Katana: The CLI web crawler
Learn what Katana is and how to use it
Introduction
Katana is a command-line interface (CLI) web crawling tool developed in Golang, designed to gather information and endpoints from websites. One of Katana’s standout features is its capability to utilize headless browsing for crawling applications.
This enables it to effectively crawl single-page applications (SPAs) built with technologies like JavaScript, Angular, or React, which are increasingly common but challenging to crawl with traditional tools.
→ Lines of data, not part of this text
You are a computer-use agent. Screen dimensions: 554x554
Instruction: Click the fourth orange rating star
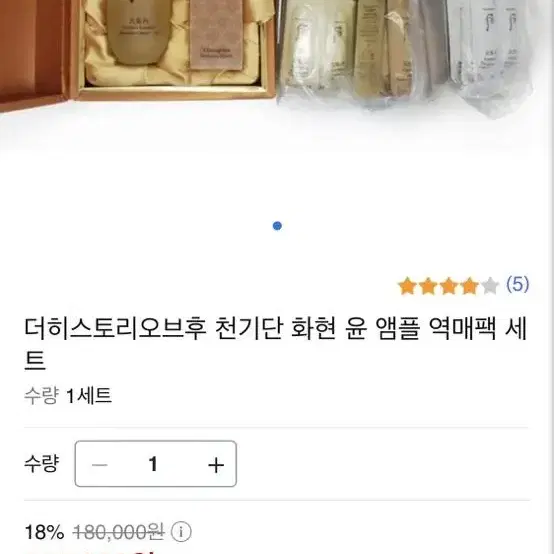point(469,286)
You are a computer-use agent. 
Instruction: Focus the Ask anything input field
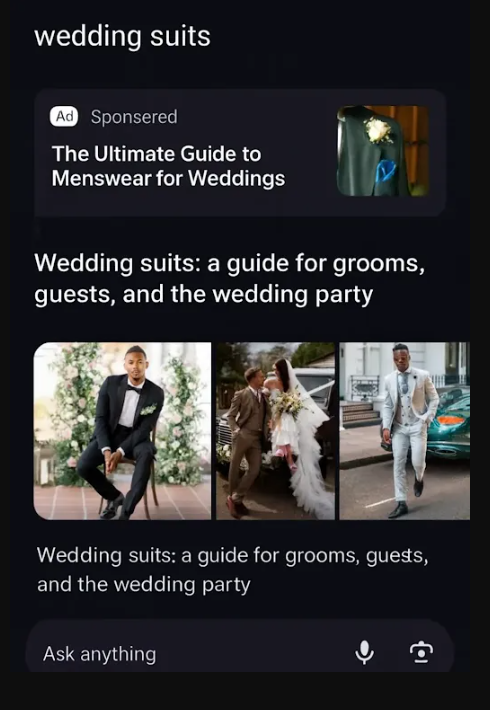click(240, 653)
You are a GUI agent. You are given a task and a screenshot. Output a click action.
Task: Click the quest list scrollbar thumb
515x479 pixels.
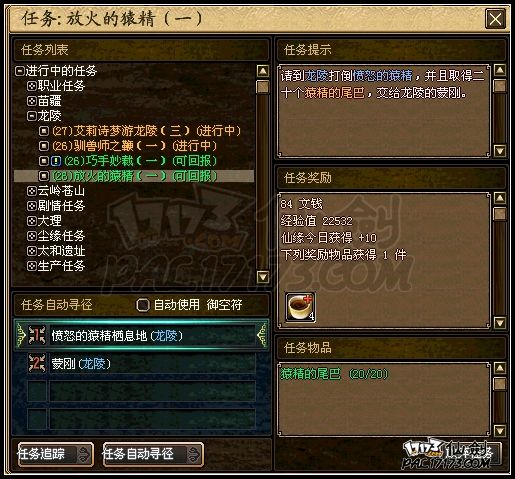tap(263, 87)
By employing headless browsing, Katana can more efficiently access and gather information from these applications.
Katana is crafted to be CLI-friendly, fast, and efficient, with a straightforward output format, making it an appealing choice for integration into automation pipelines. Additionally, regular updates and maintenance ensure that Katana remains a valuable and indispensable tool in your hacker toolkit for years to come.
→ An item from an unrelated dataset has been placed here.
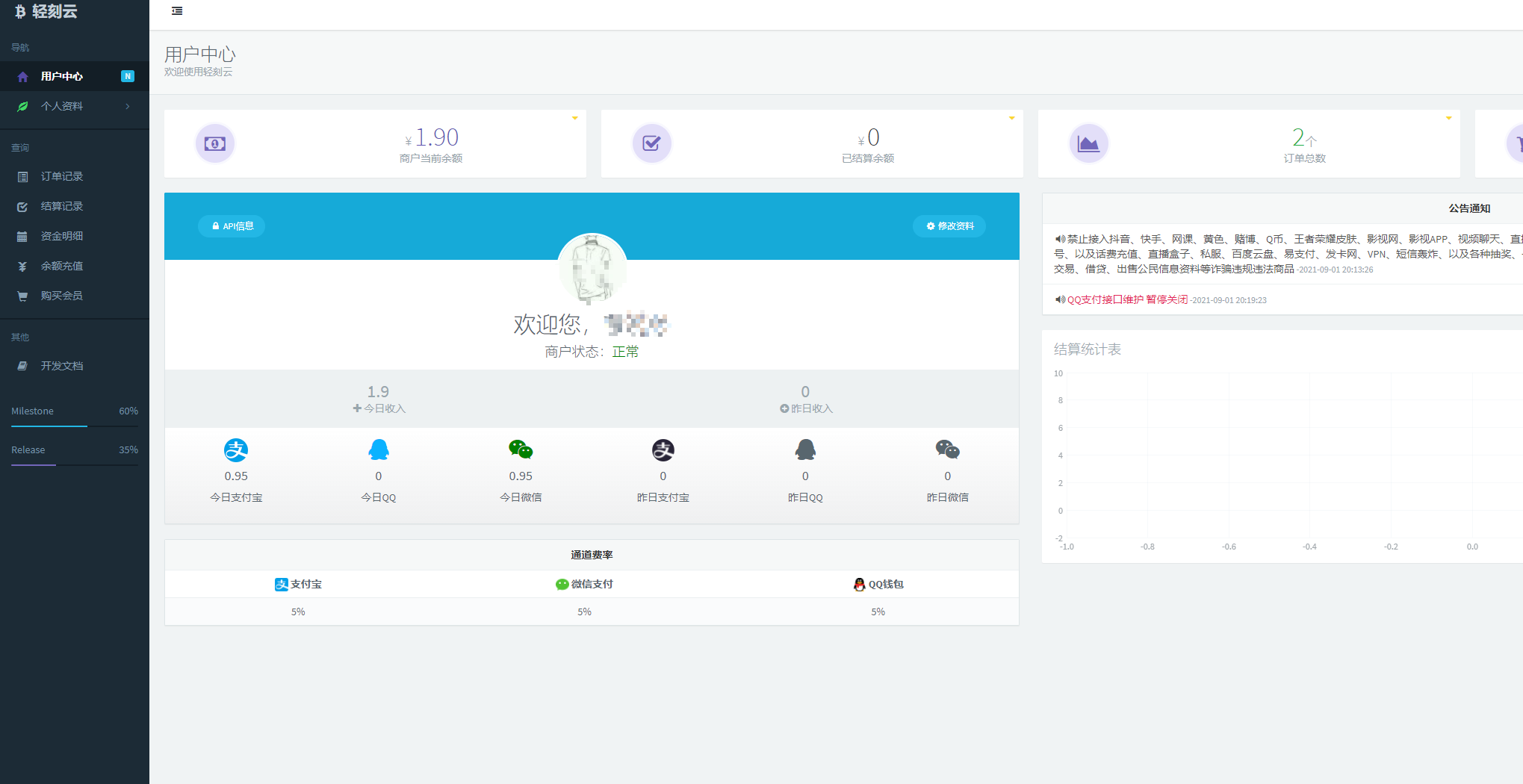
Task: Click today's QQ penguin icon
Action: (379, 449)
Understanding Web Crawling
A web crawler, also known as a spider or bot, systematically browses the Web, typically for the purpose of indexing. A web crawler operates by automating the process of exploring a website, much like a user clicking every link and button. It discovers paths, scripts, and other resources, creating a comprehensive map of the web application’s structure and content.
In cybersecurity, web application indexing through crawling is a critical step in understanding and securing a system. By thoroughly mapping an application, security teams can:
- Identify potentially vulnerable endpoints
- Discover hidden or undocumented features
- Detect inconsistencies in access controls
- Uncover information leakage
- Assess the overall attack surface of the application
As web applications become increasingly complex, using crawling tools like Katana becomes essential for maintaining a comprehensive and up-to-date understanding of a web application’s structure and potential security implications.
Installing Katana
Make sure you have golang installed on your system and run the following command:
go install github.com/projectdiscovery/katana/cmd/katana@latest
You can verify your installation by running:
katana
Running Katana
katana requires url or endpoint to crawl and accepts single or multiple inputs.
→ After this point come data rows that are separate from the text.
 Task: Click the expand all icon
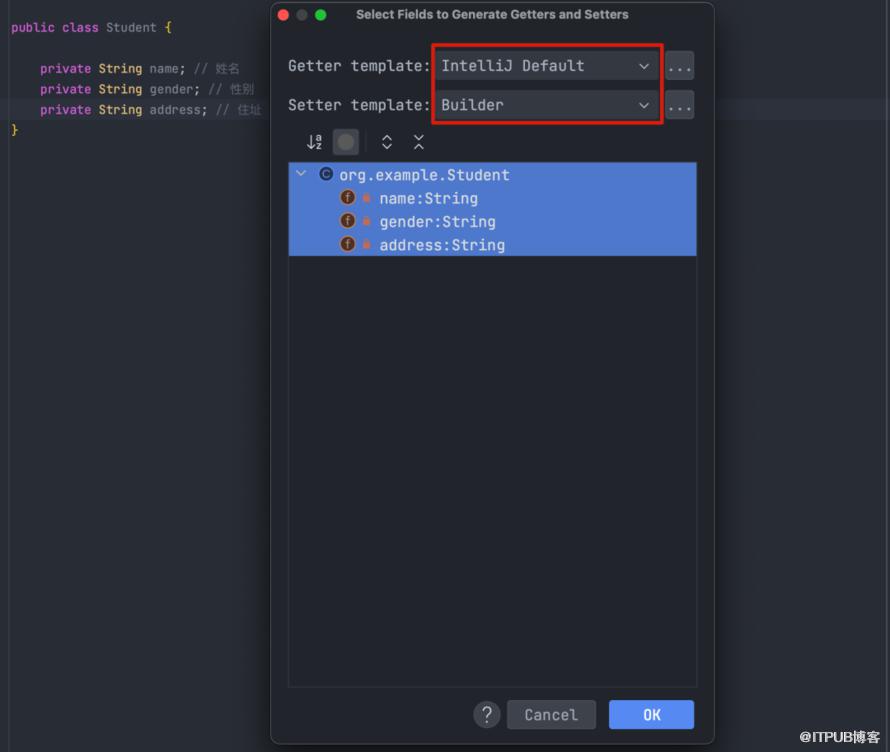pyautogui.click(x=387, y=142)
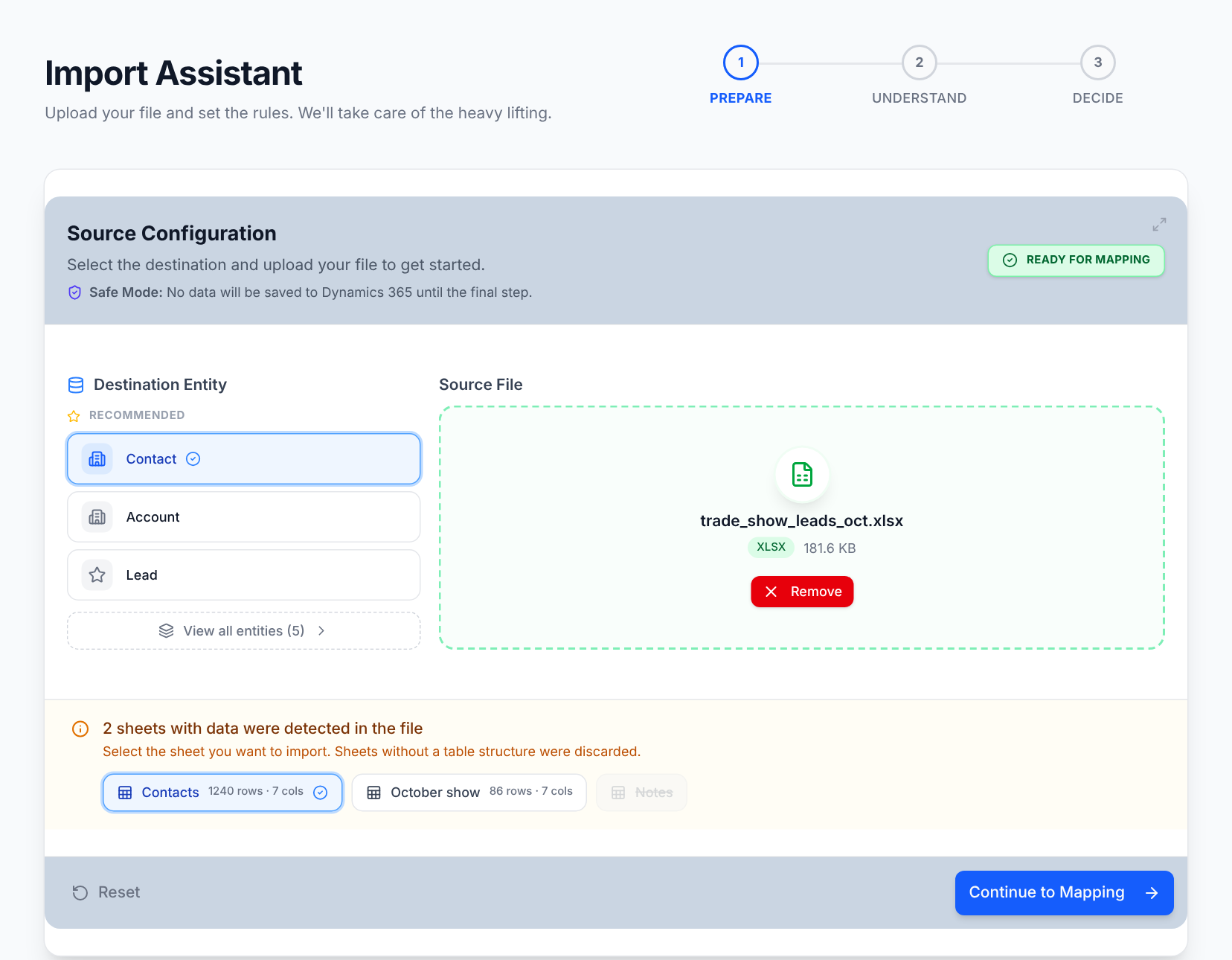
Task: Click the sheets detected info icon
Action: click(80, 729)

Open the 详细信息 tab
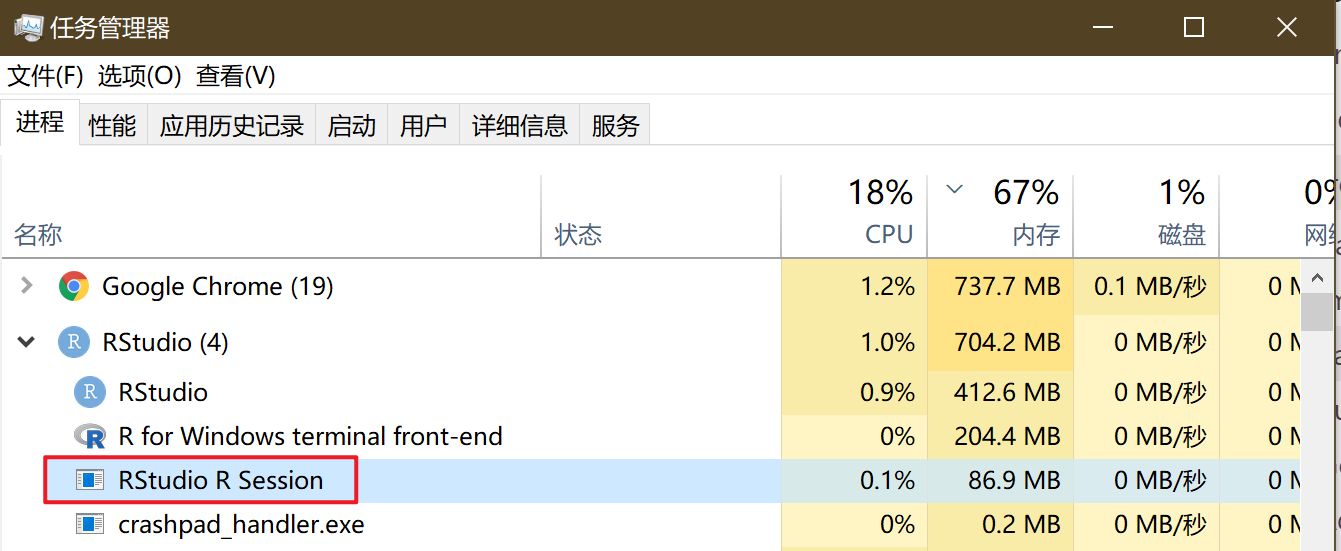(x=519, y=126)
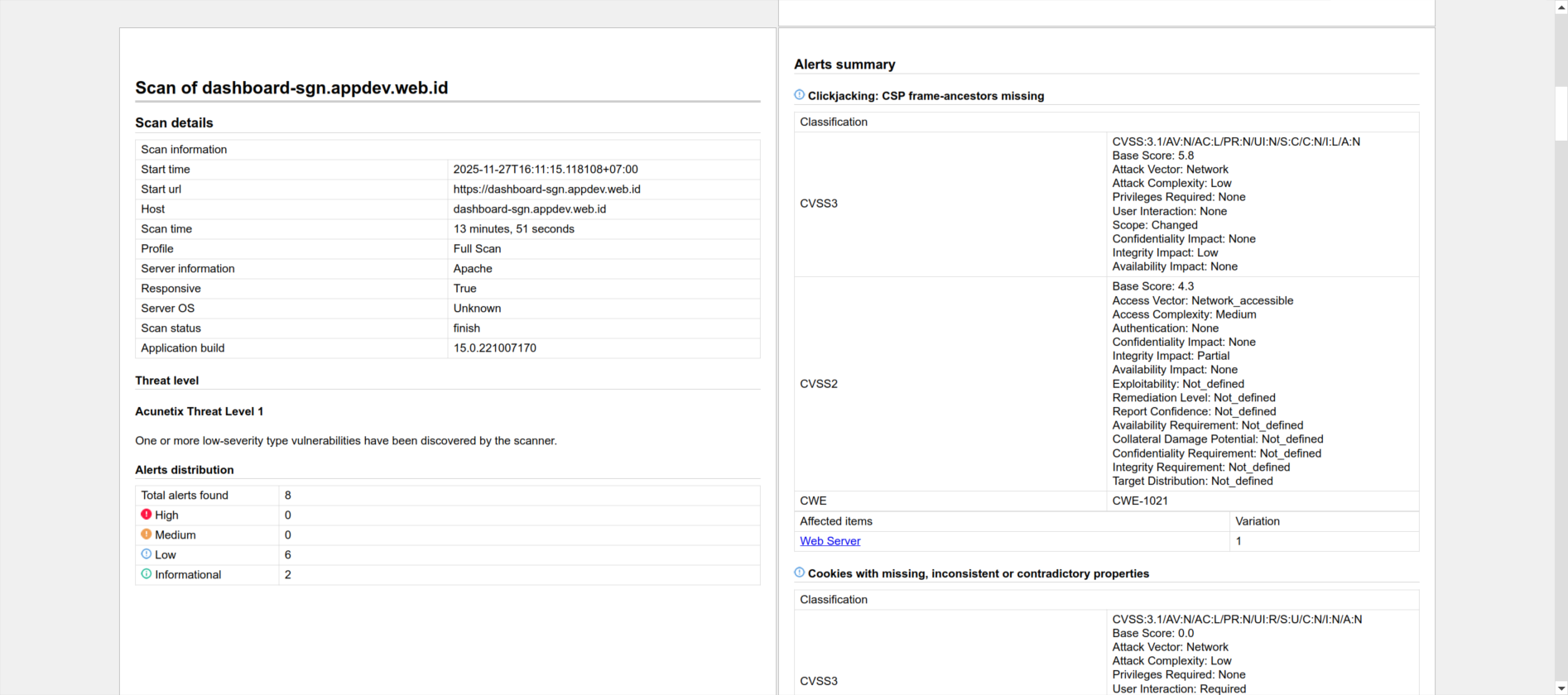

Input URL can be provided using -u
option, and multiple values can be provided using comma-separated input, similarly file input is supported using -list
option and additionally piped input (stdin) is also supported.
Let’s try it using url input:
katana -u https://example.com
or use STDIN (piped) Input like:
echo example.com | katana
If there are multiple urls you want to crawl, you can create a list by running:
echo "example.com" >> lists.txt
echo "google.com" >> lists.txt
Now, if you do:
cat lists.txt
you should get:
example.com
google.com
Now run
katana -list lists.txt
Crawling Modes
Katana offers two primary crawling modes to suit different web application structures and crawling needs. The Standard Mode is optimized for speed and simplicity, ideal for traditional web applications.
The Headless Mode provides a more comprehensive crawl, mimicking a real browser environment, which is particularly useful for modern, JavaScript-heavy web applications. This dual-mode approach allows users to balance between speed and thoroughness based on their specific requirements.
Standard Mode
- Uses the standard Go HTTP library for handling requests/responses
- Faster due to lack of browser overhead
- Analyzes HTTP response bodies without JavaScript or DOM rendering
- May miss endpoints in complex web applications that rely on browser-specific events
Headless Mode
- Uses headless browser calls to handle HTTP requests/responses
- Advantages:
- HTTP fingerprint (TLS and user agent) identifies as a legitimate browser
- Better coverage by analyzing both raw and browser-rendered responses
- Enable with
-headless
option - Additional headless options:
-sc
or-system-chrome
: Use locally installed Chrome-sb
or-show-browser
: Display the browser on screen-ho
or-headless-options
: Add custom Chrome options-nos
or-no-sandbox
: Run Chrome without sandbox (useful for root users)-cdd
or-chrome-data-dir
: Specify Chrome data directory-scp
or-system-chrome-path
: Use a specific Chrome installation-noi
or-no-incognito
: Disable incognito mode
Scope Control
Scope control in Katana provides users with fine-grained control over the crawling process. It allows for precise definition of what should and should not be crawled, preventing the crawler from venturing into unintended territories.
This feature is crucial for maintaining focus on the target application, respecting boundaries, and optimizing resource usage. The various scope control options cater to different levels of specificity, from broad domain-level scoping to precise regex-based inclusions and exclusions.
-field-scope
or-fs
: Define scope using predefined fieldsrdn
: Root domain and subdomains (default)fqdn
: Specific subdomaindn
: Domain name keyword
-crawl-scope
or-cs
: Advanced scope control with regex support-crawl-out-scope
or-cos
: Define URLs to exclude from crawling-no-scope
or-ns
: Disable default scoping-display-out-scope
or-do
: Show external URLs found in scoped crawling
Crawler Configuration
The crawler configuration options in Katana offer extensive customization of the crawling process. These settings allow users to fine-tune the crawler’s behavior, including how deep it should go, whether it should parse JavaScript files, how long it should run, and whether it should attempt to fill forms automatically.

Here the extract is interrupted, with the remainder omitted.